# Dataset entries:

--

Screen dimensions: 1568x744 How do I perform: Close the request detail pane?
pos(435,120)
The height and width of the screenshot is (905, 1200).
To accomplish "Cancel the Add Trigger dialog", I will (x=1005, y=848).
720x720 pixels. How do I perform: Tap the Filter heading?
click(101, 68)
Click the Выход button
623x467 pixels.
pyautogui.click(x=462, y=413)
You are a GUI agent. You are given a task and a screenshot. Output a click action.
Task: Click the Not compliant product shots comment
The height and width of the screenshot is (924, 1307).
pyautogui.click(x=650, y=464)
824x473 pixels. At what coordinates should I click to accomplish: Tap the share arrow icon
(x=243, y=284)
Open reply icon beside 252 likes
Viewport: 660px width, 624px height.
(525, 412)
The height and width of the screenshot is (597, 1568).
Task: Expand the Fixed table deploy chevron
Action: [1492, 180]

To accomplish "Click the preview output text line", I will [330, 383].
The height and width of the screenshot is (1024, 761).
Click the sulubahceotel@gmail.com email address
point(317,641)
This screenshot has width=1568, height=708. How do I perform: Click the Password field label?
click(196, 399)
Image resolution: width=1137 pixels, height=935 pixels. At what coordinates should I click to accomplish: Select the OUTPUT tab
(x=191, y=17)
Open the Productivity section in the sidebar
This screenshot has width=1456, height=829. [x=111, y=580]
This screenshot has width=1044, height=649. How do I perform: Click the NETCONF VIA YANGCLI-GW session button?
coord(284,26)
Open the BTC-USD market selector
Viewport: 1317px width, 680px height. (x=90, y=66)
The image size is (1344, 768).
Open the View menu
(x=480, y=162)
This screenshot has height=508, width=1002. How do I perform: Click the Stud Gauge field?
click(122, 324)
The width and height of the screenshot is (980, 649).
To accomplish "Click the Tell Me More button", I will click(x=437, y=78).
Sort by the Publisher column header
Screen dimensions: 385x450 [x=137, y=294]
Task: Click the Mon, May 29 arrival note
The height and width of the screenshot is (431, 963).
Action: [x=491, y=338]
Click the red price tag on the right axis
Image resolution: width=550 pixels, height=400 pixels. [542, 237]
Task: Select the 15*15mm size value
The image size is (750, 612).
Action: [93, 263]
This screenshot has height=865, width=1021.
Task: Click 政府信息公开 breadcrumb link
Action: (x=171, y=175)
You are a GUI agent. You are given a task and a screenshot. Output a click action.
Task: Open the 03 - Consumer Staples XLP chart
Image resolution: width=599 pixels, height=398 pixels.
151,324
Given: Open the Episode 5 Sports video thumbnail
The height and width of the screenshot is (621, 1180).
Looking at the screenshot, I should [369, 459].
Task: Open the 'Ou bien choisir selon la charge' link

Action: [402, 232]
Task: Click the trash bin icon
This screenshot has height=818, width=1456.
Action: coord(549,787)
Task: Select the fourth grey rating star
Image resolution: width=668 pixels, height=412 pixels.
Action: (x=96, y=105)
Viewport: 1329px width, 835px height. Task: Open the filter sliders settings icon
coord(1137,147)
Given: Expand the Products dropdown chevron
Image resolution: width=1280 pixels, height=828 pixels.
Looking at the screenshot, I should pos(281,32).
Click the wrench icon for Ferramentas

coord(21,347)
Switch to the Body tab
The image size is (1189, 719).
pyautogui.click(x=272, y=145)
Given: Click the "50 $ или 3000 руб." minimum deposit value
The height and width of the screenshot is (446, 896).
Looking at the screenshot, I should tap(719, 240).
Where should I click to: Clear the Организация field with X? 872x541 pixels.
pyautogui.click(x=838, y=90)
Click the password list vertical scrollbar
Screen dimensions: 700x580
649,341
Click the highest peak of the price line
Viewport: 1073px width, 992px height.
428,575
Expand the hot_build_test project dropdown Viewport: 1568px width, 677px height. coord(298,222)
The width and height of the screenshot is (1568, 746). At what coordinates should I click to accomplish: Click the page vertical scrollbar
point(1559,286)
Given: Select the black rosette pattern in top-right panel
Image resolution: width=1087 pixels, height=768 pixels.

--

Copy out the range of lines above starting at the line with "Task: Select the 15*15mm size value" and ending at the line with "Given: Open the", exactly and including both.

# Exercise result:
Task: Select the 15*15mm size value
The image size is (750, 612).
Action: [93, 263]
This screenshot has height=865, width=1021.
Task: Click 政府信息公开 breadcrumb link
Action: (x=171, y=175)
You are a GUI agent. You are given a task and a screenshot. Output a click action.
Task: Open the 03 - Consumer Staples XLP chart
Image resolution: width=599 pixels, height=398 pixels.
151,324
Given: Open the Episode 5 Sports video thumbnail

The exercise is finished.